Grey, however, questions Lewis’s memory: “Graham must’ve imagined that. Jack Bruce threw his double bass at Ginger Baker when they were in the Graham Bond Organisation. And the Kinks had punch-ups onstage. We were pretty mild. We haven’t had a fight onstage. So, a drumstick sticking in the wall? I don’t think so. You’d be hard-pressed to get a drumstick to stick in the wall.”

In addition to an improved rhythm section, simply not wanting to be
rock
contributed to Wire’s speed. Newman heard through EMI’s grapevine “that the Sex Pistols had been asked to play slower when they came to record, so the sound had more balls. The thing that was exciting about punk rock was that it went fast; slowing it down to make it more acceptably ‘rock’ was definitely not something we were going to do.” For Gilbert there was also a conceptual dimension: “It was almost sport to try and play as fast as possible: what’s the fastest one can play and what would happen to something, what would it be like, if it was insanely fast? It becomes an almost abstract thing.”

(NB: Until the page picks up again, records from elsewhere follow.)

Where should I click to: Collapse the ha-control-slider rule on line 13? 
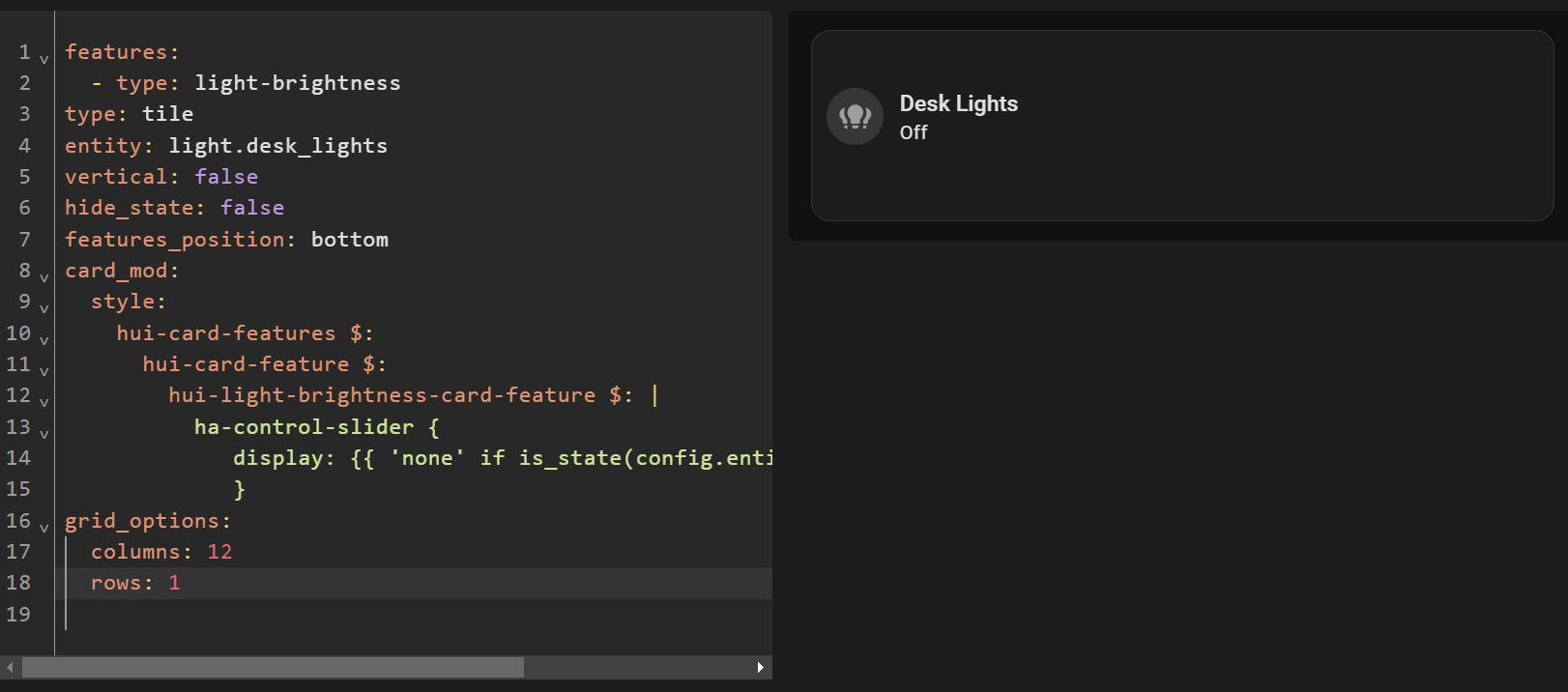[44, 433]
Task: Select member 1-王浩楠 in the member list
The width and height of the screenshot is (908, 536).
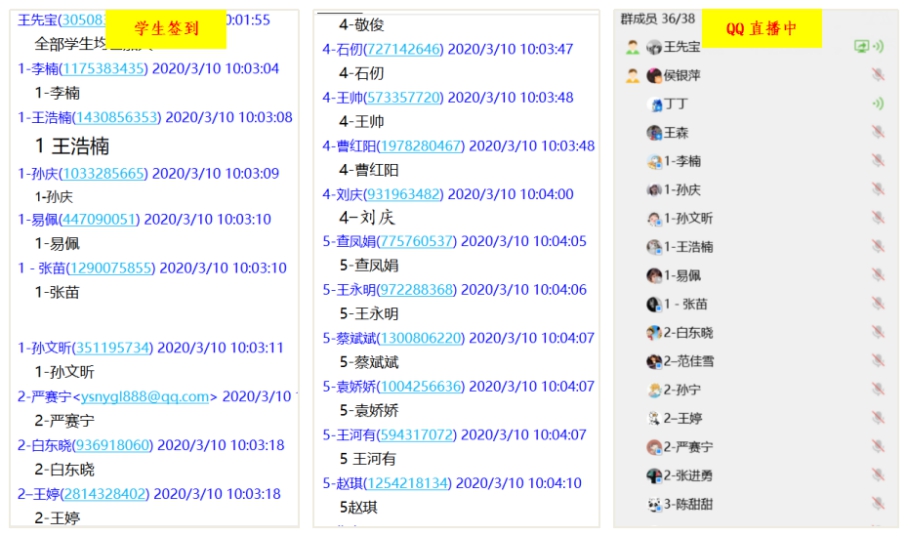Action: (688, 247)
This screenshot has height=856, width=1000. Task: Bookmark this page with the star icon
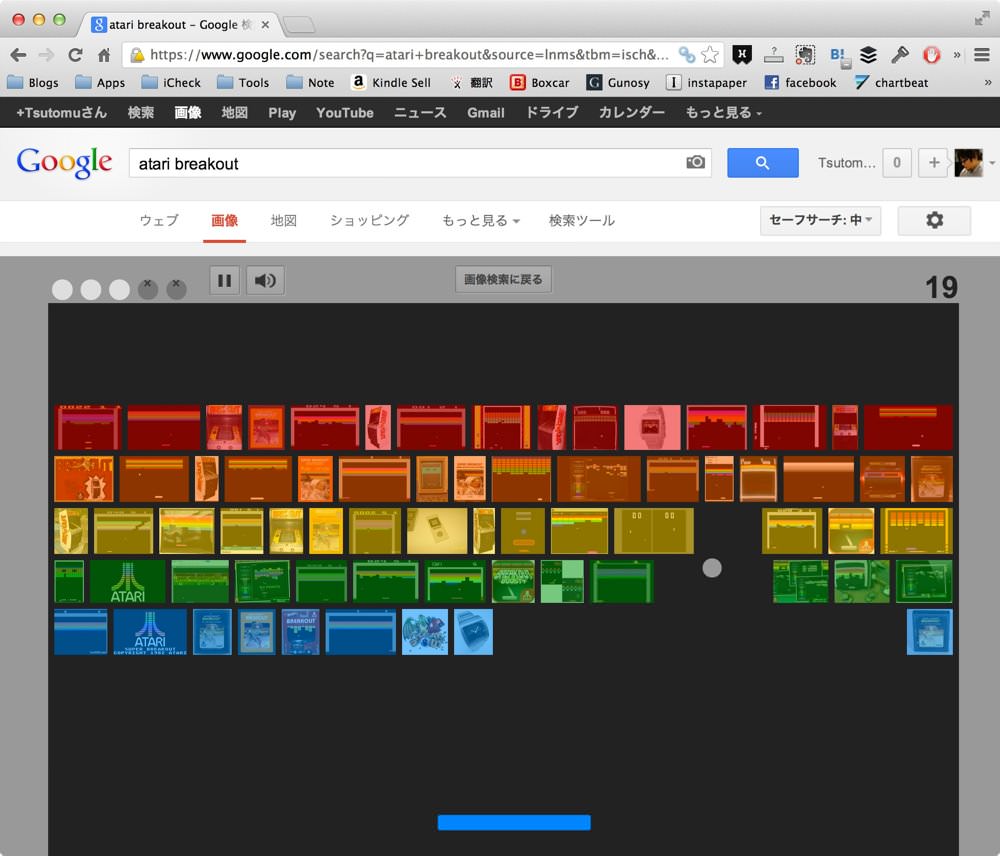tap(710, 55)
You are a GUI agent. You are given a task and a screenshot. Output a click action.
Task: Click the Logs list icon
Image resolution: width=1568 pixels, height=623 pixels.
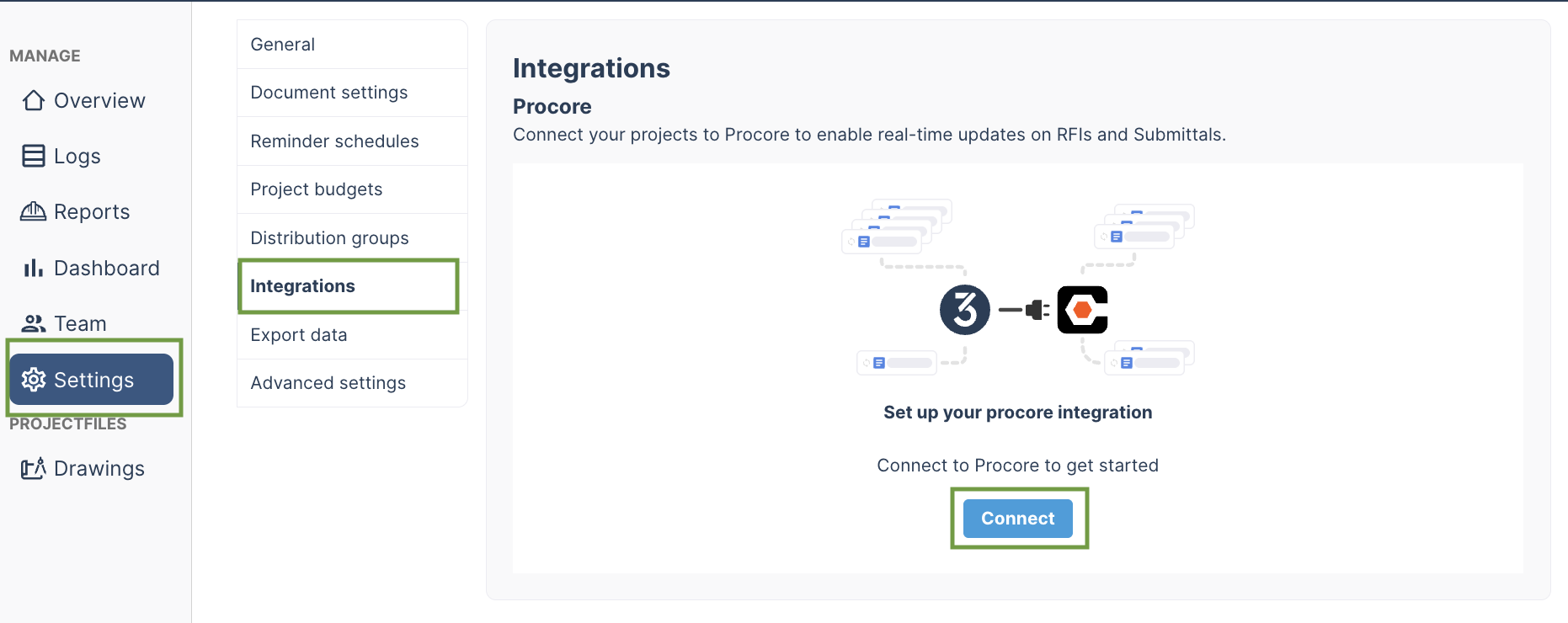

It’s got to be 21 tracks like Wire. That’s the guideline. If I put out a record that’s only got 16 or 17 songs, I feel bad.

Robert Pollard

EMI initially wanted Wire to focus on singles. Gilbert had reservations: “I said, Well, what happens after that? You’re never going to be taken seriously again.’ If you give music up for a while they’ll say, ‘Oh, play that single that was so good.’ We’d seen what happened to other people—being stuck forever with their single and that was it, the blueprint for the rest of their lives. It’s like a coffin of your own making. We were keen to make the relationship work with EMI without actually engaging too much with the corporate
rock ’n’ roll aspect.” More importantly, Gilbert saw Wire’s work as a collection of pieces to be presented together: “We knew we had a body of work which ought to be heard in full context.” Newman agrees: “The whole point was that we wanted to make an album. We didn’t see ourselves as a singles band.”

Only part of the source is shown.